→ To do
**A)** According to the text on an airline's Finance Department, what are the department's two basic services?
**B)** Render the stretch of the records from the line containing "Click the CLIENT APPROVAL field label" through the end of the records as a numbered list, leaving out blank lines and the pictures.

→ Document segment
--- begin ---

1 The Finance Department

What it does and how it fits into an airline’s organisation
Before explaining the details of the department, it is important to make clear that there is no one ideal way of organising an airline’s accounting and finance functions, as each airline will have its own preferences for the way its management is organised and responsibilities are allocated. Many airlines combine the accounting and finance operations into one department under the leadership of one person, typically titled Finance Director or Chief Financial Officer (CFO), who is usually, but not always, a member of the Board of Directors. A combined department, i.e., accounting and finance, is a popular option and, in this book, references to ‘Finance Department’ assume a combined department.

The role of the Finance Department

The Finance Department provides services to the whole airline. The basic services are recording and reporting financial information and managing the airline’s financial position. The financial information held by the Finance Department and the reports issued, both routine and ad hoc, help managers record progress towards meeting the airline’s objectives and to make decisions which are consistent with those objectives. Information is a resource. Imagine that the data sent to the Finance Department is its raw material and the reports they issue are its finished product. The real trick is for the reports to provide the right numbers accurately for managers, and this requires co-operation and communication between the Finance Department and all other departments. Within the airline there should be regular reviews of all routine reports, including those issued by the Finance Department. The review should cover whether the reports are still needed, and their content and layout, the frequency of issues and how quickly after a period end they are issued. Circumstances change, and it is important that all reports, not only financial reports, are relevant and help managers do their jobs. There isn’t a part of an airline that is not touched by finance. The financial information held in the Finance Department’s records is a resource for the whole airline.

Organisation and responsibilities of a Finance Department

A Finance Department can be organised in different ways and the structure depends on the airline’s management approach (see Figure 1.1). A traditional organisation is to have a separate section for each of the major operations of the department; in this book, the most common titles of each section have been used, but they may differ by airline.

--- end ---

→ Data excerpts
--- begin ---

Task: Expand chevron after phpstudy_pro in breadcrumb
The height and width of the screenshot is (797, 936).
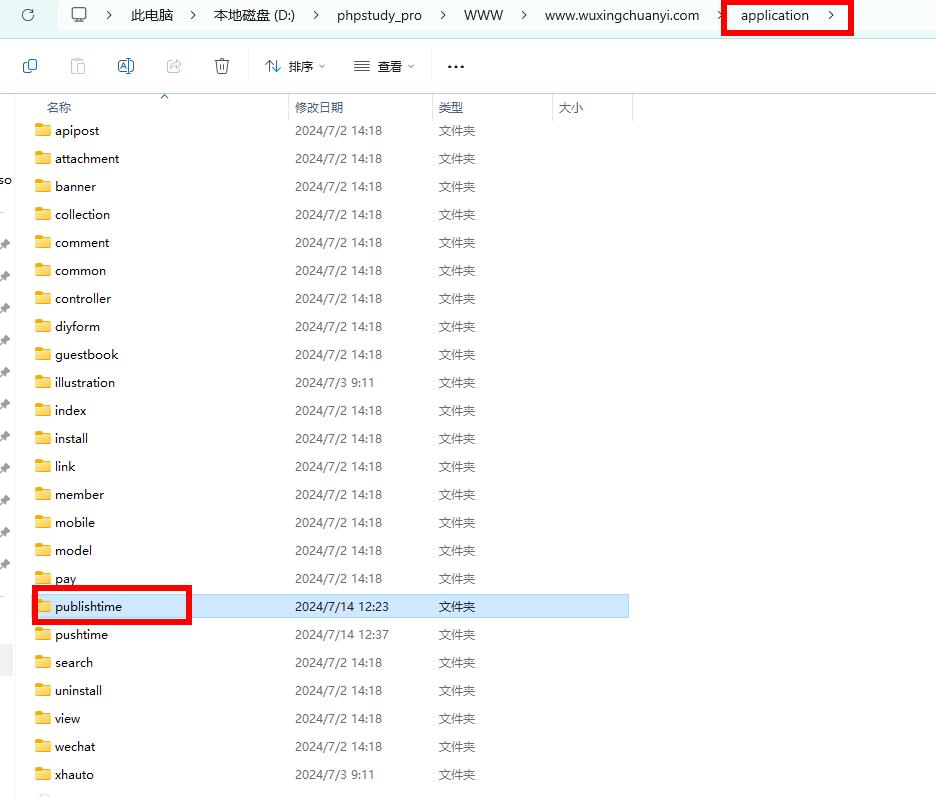Action: pos(443,15)
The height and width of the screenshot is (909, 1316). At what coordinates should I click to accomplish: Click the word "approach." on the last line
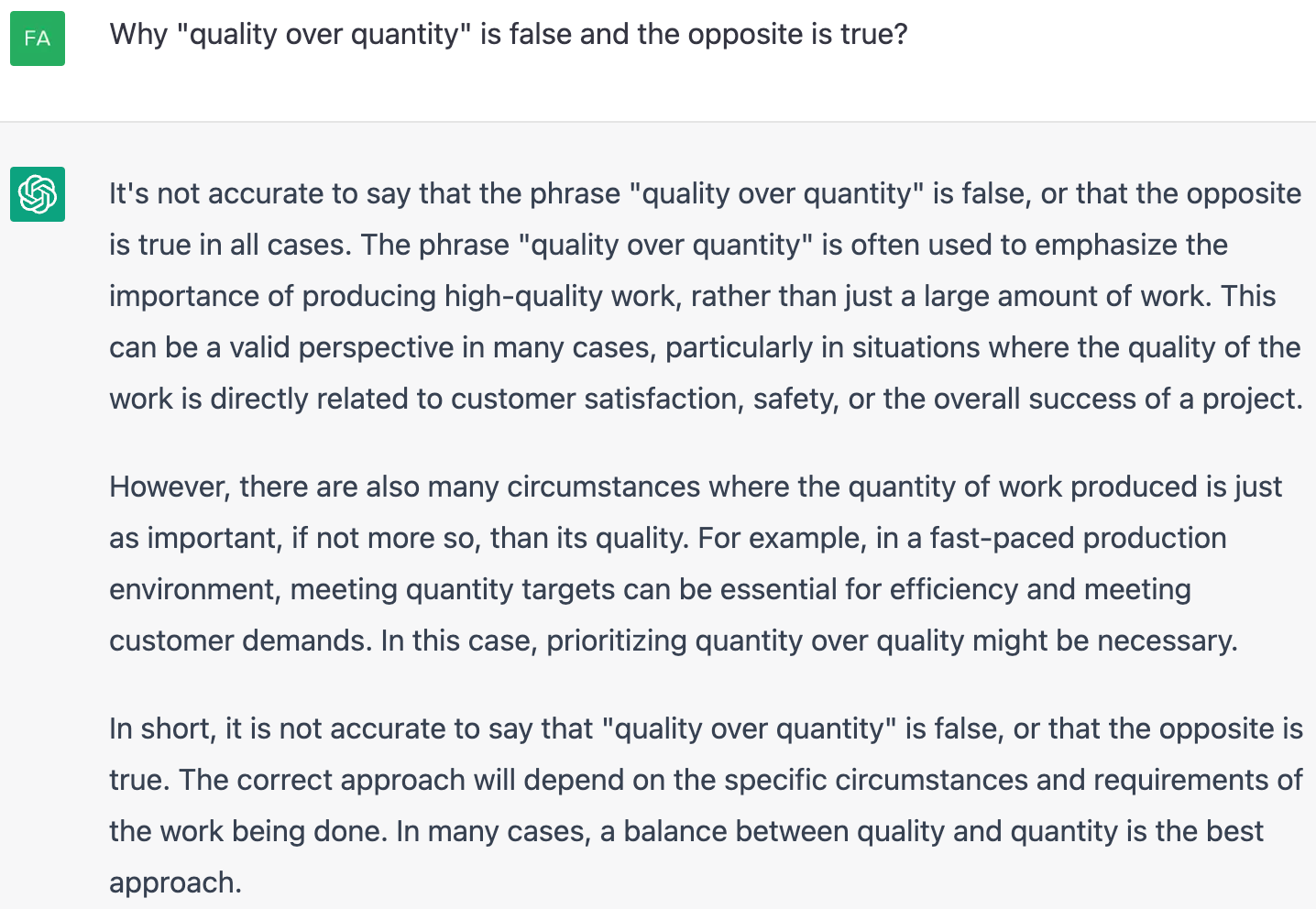click(175, 882)

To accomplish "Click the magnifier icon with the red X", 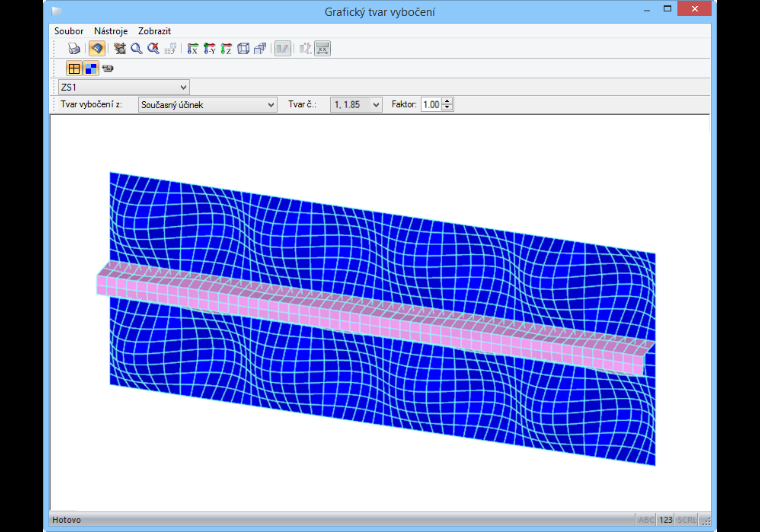I will pos(153,48).
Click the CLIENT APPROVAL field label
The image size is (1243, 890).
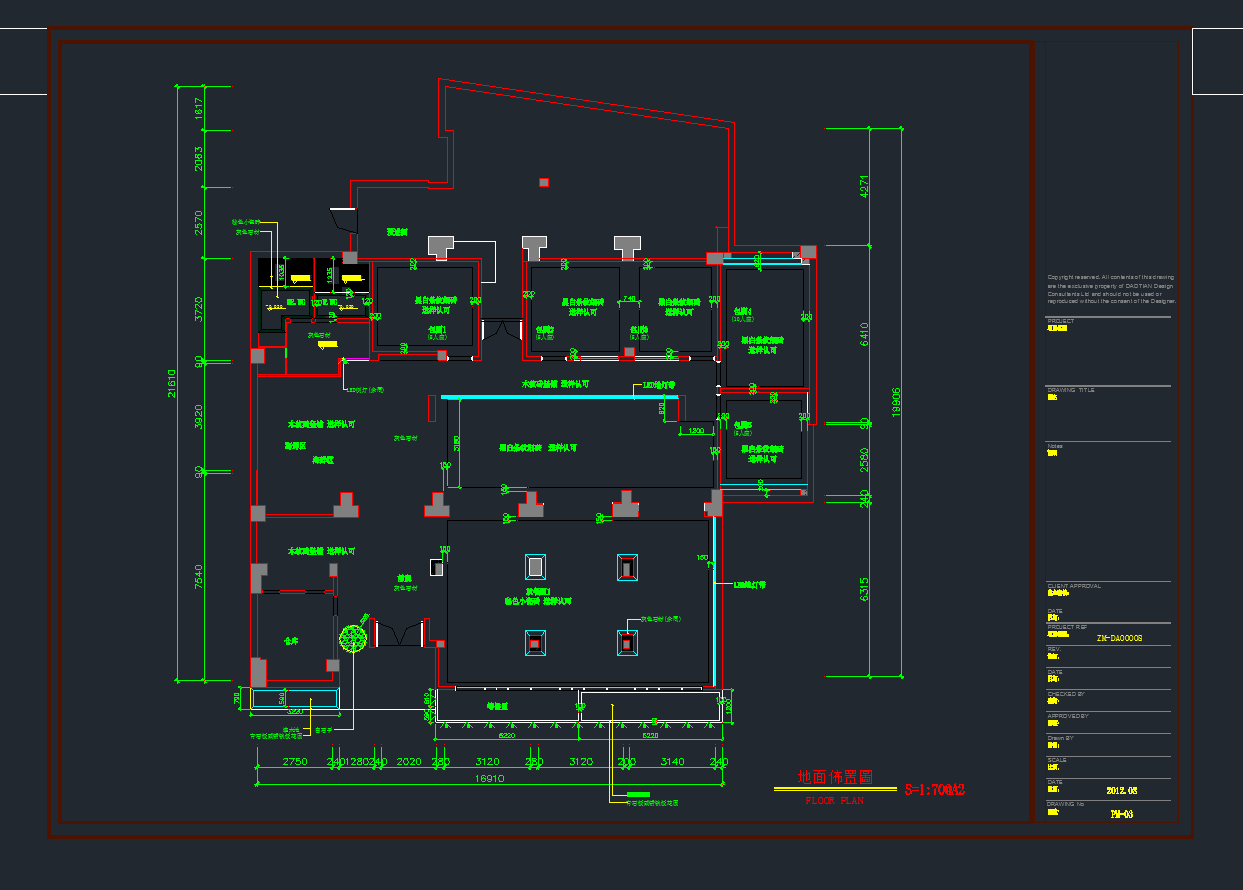coord(1073,586)
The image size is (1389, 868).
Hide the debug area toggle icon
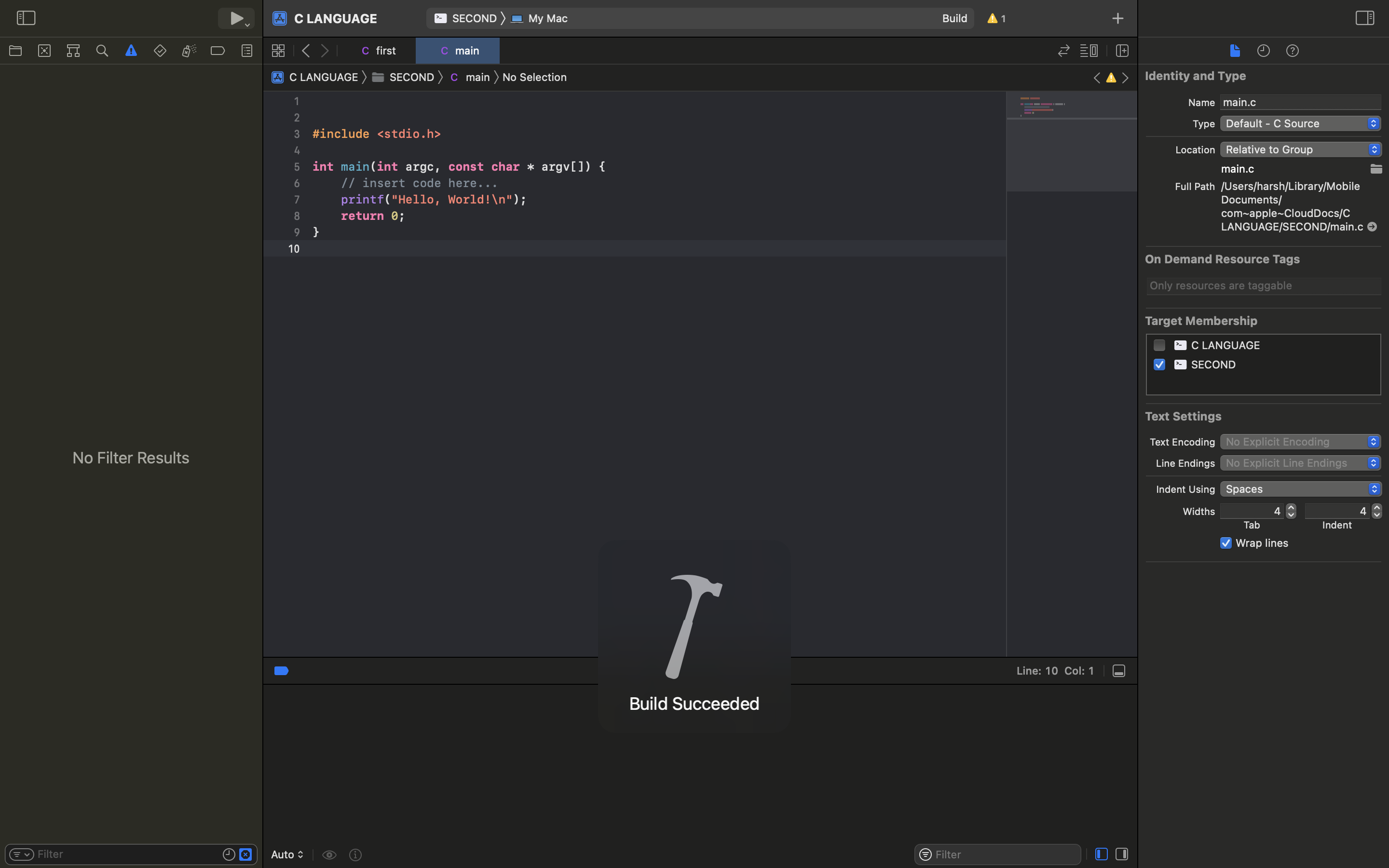(x=1118, y=670)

--- end ---

→ Expected outputs
**A)** Recording and reporting financial information, and managing the airline's financial position.

**B)**
1. Click the CLIENT APPROVAL field label
2. The image size is (1243, 890).
3. coord(1073,586)
4. The image size is (1389, 868).
5. Hide the debug area toggle icon
6. (x=1118, y=670)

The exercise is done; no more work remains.